--- DATA SHOWN ---
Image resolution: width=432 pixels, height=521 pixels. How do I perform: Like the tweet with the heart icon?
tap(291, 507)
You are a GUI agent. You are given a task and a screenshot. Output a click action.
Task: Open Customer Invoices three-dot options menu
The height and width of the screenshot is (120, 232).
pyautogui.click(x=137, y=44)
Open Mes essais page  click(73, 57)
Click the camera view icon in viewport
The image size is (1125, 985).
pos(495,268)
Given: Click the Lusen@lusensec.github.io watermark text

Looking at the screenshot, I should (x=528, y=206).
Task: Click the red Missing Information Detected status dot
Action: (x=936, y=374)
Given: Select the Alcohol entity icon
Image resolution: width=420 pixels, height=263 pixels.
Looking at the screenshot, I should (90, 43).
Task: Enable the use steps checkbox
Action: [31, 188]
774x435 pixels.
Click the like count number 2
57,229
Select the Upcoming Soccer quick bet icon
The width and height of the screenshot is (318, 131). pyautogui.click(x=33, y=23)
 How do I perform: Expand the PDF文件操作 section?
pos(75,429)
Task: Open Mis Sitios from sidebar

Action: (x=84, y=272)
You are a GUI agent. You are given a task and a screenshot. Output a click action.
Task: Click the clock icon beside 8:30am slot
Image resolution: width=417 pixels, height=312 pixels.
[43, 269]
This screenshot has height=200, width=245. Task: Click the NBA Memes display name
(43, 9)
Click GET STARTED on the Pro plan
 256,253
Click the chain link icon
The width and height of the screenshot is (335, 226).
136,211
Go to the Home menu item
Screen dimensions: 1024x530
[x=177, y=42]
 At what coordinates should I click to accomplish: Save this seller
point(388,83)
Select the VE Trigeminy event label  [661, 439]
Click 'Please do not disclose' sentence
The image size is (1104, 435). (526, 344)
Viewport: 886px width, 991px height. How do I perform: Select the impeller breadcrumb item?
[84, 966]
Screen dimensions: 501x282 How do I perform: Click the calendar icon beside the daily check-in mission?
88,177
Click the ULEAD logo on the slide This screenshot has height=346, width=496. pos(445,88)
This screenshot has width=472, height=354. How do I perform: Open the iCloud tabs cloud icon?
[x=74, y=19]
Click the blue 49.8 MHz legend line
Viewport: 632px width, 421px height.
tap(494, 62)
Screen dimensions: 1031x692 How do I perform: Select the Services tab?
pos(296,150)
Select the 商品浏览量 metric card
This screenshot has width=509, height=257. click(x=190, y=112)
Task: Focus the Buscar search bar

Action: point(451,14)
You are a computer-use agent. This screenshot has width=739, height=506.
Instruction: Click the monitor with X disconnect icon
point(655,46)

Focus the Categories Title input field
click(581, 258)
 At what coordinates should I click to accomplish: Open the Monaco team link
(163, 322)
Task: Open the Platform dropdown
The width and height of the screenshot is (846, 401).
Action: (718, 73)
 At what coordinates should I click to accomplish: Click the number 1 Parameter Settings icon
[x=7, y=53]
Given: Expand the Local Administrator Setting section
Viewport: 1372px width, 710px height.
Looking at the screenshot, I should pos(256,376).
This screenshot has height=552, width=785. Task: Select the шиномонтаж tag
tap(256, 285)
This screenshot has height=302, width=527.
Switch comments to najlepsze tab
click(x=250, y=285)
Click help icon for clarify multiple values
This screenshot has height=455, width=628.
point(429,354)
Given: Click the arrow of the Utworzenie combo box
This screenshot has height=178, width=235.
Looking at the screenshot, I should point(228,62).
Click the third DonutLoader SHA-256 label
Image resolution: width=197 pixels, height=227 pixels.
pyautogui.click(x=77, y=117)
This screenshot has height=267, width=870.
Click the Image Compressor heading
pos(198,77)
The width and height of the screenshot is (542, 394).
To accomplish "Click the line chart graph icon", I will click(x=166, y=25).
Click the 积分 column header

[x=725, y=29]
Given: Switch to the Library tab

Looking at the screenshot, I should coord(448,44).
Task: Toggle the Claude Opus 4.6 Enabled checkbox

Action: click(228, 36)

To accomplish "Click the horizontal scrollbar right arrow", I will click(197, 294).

--- WHAT IS NEEDED ---
Across the records above, return every line that contains the word "will".

--- COMPLETED EXERCISE ---
To accomplish "Click the line chart graph icon", I will click(x=166, y=25).
To accomplish "Click the horizontal scrollbar right arrow", I will click(197, 294).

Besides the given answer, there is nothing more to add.